··· 文本節選
- 未來自然史:掌控人類命運的自然法則
- (美)羅布·鄧恩
- 6869字
- 2024-03-12 14:26:07
引言
我是聽著河流的故事長大的。故事中,人類與河流博弈,而河流總是贏家。
在我小時候,這些河流是指密西西比河及其支流。我從小在密歇根長大,而我祖父那一代家族來自密西西比河的格林維爾市。我祖父童年時生活的格林維爾市位于密西西比河泛洪土堤后面的古洪泛區。密西西比河水深可以淹沒船只和小孩兒。祖父九歲時,密西西比河淹沒了整個格林維爾市。房屋被沖到了河流下游。洪水中奶牛被韁繩勒死。成百上千人被淹死,這個城鎮從此滿目瘡痍,物是人非。
這場洪水發生在1927年,其原因需要深究。人們對于引發洪水的原因眾說紛紜。有人將原因歸咎于來自密西西比州西邊的跨河鄰州阿肯色州的“紳士們”。如果位于密西西比河一側的堤壩斷裂而導致洪澇,洪水將淹沒密西西比州,而阿肯色州將得以幸免,而事實也是如此。因此人們捕風捉影地說,一群來自阿肯色州的紳士乘船過河,用炸藥在堤壩上炸出一個洞,淹沒了格林維爾市。還有人認為,憤怒的神靈用洪水懲罰人類。洪水和瘟疫一直是復仇之神最喜愛的復仇武器,這可追溯至早期蘇美爾人的歷史記載。我記得最常聽到的關于洪災的原因其實是因為水位過高,最終把堤壩給泡塌了。不少關于洪災的故事中都提到了我的祖父,因為是他發現了堤壩出現險情的地點并通知了城鎮上的人們。
······
··· 條目
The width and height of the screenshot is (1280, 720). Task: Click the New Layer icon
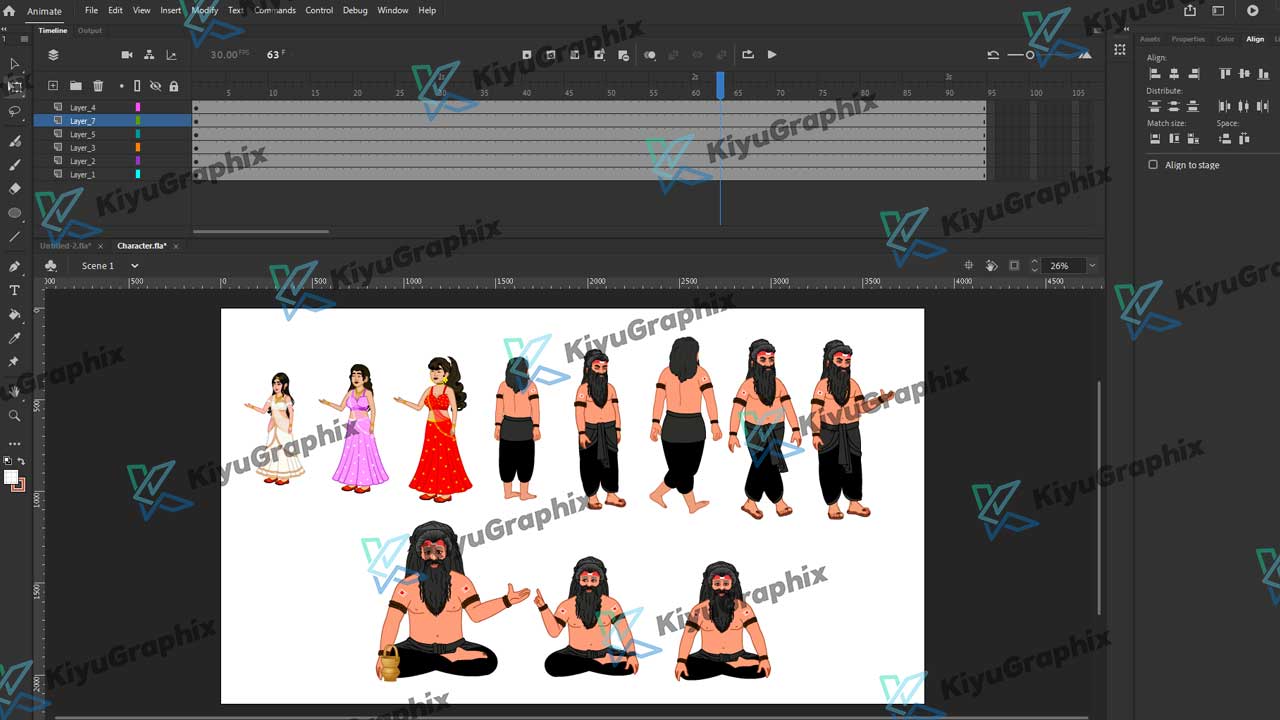53,86
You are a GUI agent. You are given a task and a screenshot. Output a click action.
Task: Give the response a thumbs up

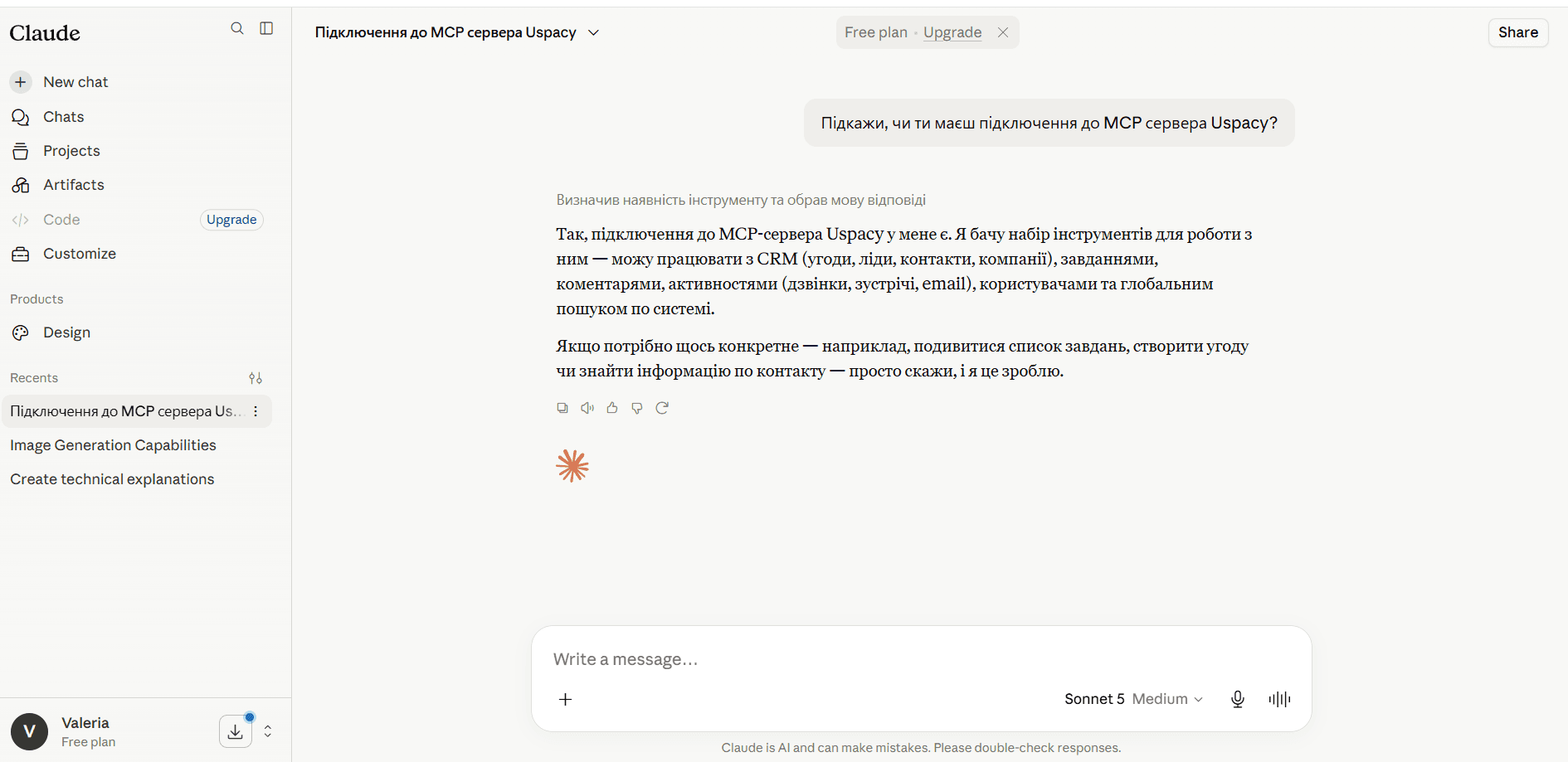tap(612, 408)
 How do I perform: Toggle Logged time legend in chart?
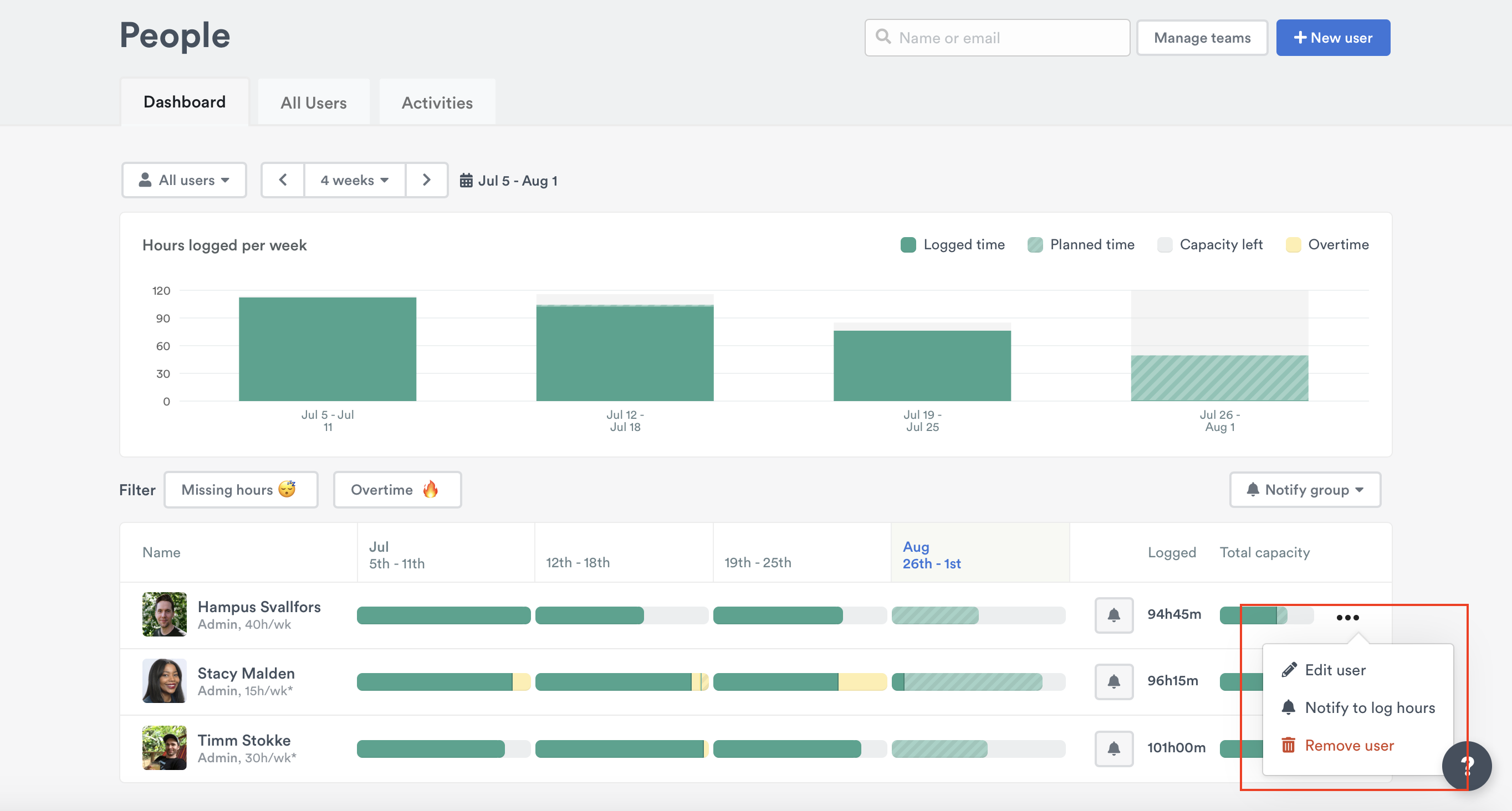(952, 245)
······
*任務要求*
**A.** 請把密西西比河洪水節選中從“在我小時候,這些河流是指密西”到“的地點并通知了城鎮上的人們。”之間的文字(包括首尾)重寫一遍,並將其中的“堤壩”換成“河堤”。
**B.** 密西西比河洪水節選提到了人們對1927年洪水起因的哪幾種說法?請全部列出。

*逐題解答*
**A.**
在我小時候,這些河流是指密西西比河及其支流。我從小在密歇根長大,而我祖父那一代家族來自密西西比河的格林維爾市。我祖父童年時生活的格林維爾市位于密西西比河泛洪土堤后面的古洪泛區。密西西比河水深可以淹沒船只和小孩兒。祖父九歲時,密西西比河淹沒了整個格林維爾市。房屋被沖到了河流下游。洪水中奶牛被韁繩勒死。成百上千人被淹死,這個城鎮從此滿目瘡痍,物是人非。
這場洪水發生在1927年,其原因需要深究。人們對于引發洪水的原因眾說紛紜。有人將原因歸咎于來自密西西比州西邊的跨河鄰州阿肯色州的“紳士們”。如果位于密西西比河一側的河堤斷裂而導致洪澇,洪水將淹沒密西西比州,而阿肯色州將得以幸免,而事實也是如此。因此人們捕風捉影地說,一群來自阿肯色州的紳士乘船過河,用炸藥在河堤上炸出一個洞,淹沒了格林維爾市。還有人認為,憤怒的神靈用洪水懲罰人類。洪水和瘟疫一直是復仇之神最喜愛的復仇武器,這可追溯至早期蘇美爾人的歷史記載。我記得最常聽到的關于洪災的原因其實是因為水位過高,最終把河堤給泡塌了。不少關于洪災的故事中都提到了我的祖父,因為是他發現了河堤出現險情的地點并通知了城鎮上的人們。

**B.**
- 一群來自阿肯色州的紳士乘船過河,用炸藥在堤壩上炸出一個洞,淹沒了格林維爾市。
- 憤怒的神靈用洪水懲罰人類。
- 水位過高,最終把堤壩泡塌了。